Re: [postgis-users] Calculate variance of a multipoint

2011-08-21 Thread Aren Cambre
Just wanted to again say thanks for this help from last May.

It turns out that my problem was that I was inadvertently geocoding some
state highway mile markers to US highways and vice versa. The dataset that
identified the events didn't well-distinguish between them...until I found a
field named str1 (what a descriptive name!!) that provided the highway
designation more clearly.

After getting that fixed, the upper end of the variance on my geocoding
dropped sharply.

Aren

On Sat, May 28, 2011 at 8:09 AM, Aren Cambre a...@arencambre.com wrote:

 Thank you!


 On Fri, May 27, 2011 at 9:33 PM, Stephen Woodbridge 
 wood...@swoodbridge.com wrote:

 Aren,

 Your purposed approach sounds reasonable to me. You can do it all in one
 query like:

 select c.gid, sum(c.dist*c.dist)/count(*) as variance
  from (
select b.gid, b.cent, st_distance(b.geom, b.cent) as dist
  from (
select a.gid, (st_dump(a.the_geom)).geom as geom,
 centroid(a.the_geom) as cent
  from (
select 99 as gid, 'MULTIPOINT(1 2,2 3,3 4,4 5)'::geometry as
 the_geom
union all
select 88 as gid, 'MULTIPOINT(1 2,2 3,3 4,4 5,3 5,9
 9)'::geometry as the_geom
) as a
) as b
) as c
  group by gid order by variance desc;

 You should be able to replace the select...union all select ... with your
 table of multipoints.

 -Steve W


 On 5/27/2011 6:19 PM, Aren Cambre wrote:

 Did anyone have thoughts on this? :-)

 Aren

 On Wed, May 4, 2011 at 2:12 PM, Aren Cambre a...@arencambre.com
 mailto:a...@arencambre.com wrote:

The more I think about it, is this a job for R? I know I need to
start using R at some point, just haven't begun yet.

Aren


On Wed, May 4, 2011 at 1:42 PM, Aren Cambre a...@arencambre.com
mailto:a...@arencambre.com wrote:

Suppose you have a geometry type with a multipoint. How would
you calculate the variance of the points in that multipoint?

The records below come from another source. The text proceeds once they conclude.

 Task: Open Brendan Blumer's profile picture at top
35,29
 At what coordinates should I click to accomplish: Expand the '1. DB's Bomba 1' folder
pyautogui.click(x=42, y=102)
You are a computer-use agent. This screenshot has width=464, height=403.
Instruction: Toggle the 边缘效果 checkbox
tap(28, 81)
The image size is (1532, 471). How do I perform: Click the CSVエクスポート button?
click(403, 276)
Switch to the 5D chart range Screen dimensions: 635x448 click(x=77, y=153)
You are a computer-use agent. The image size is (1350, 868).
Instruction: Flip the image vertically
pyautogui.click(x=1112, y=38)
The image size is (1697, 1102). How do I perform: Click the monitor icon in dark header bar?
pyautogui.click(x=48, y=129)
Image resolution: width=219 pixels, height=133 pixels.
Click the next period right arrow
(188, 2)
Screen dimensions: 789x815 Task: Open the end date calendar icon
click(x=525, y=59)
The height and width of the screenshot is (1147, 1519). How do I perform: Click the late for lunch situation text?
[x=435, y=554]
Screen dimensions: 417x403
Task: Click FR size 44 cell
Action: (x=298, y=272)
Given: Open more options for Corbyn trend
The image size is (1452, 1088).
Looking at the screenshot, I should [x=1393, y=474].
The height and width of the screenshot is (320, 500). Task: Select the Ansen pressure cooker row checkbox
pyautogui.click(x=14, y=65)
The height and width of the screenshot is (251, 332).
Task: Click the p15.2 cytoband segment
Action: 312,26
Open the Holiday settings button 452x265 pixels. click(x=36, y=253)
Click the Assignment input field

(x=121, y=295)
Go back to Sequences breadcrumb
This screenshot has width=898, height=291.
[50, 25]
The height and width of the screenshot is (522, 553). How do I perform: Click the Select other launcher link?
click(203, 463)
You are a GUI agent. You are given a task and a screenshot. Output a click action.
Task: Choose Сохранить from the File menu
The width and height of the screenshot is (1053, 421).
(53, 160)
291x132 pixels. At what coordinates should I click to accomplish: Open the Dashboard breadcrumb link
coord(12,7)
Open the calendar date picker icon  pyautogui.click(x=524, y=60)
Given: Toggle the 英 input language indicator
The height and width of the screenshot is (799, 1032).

I looked through the PostGIS 1.5 function reference and am not
coming up with any easy way.

A hard way seems to be using st_centroid(multipoint) to find the
multipoint's  center. From there, I can calculate the distance
of each point from its center, and use that towards calculating
the variance (each distance is squared, all squared distances
are added together, then divide by number of points).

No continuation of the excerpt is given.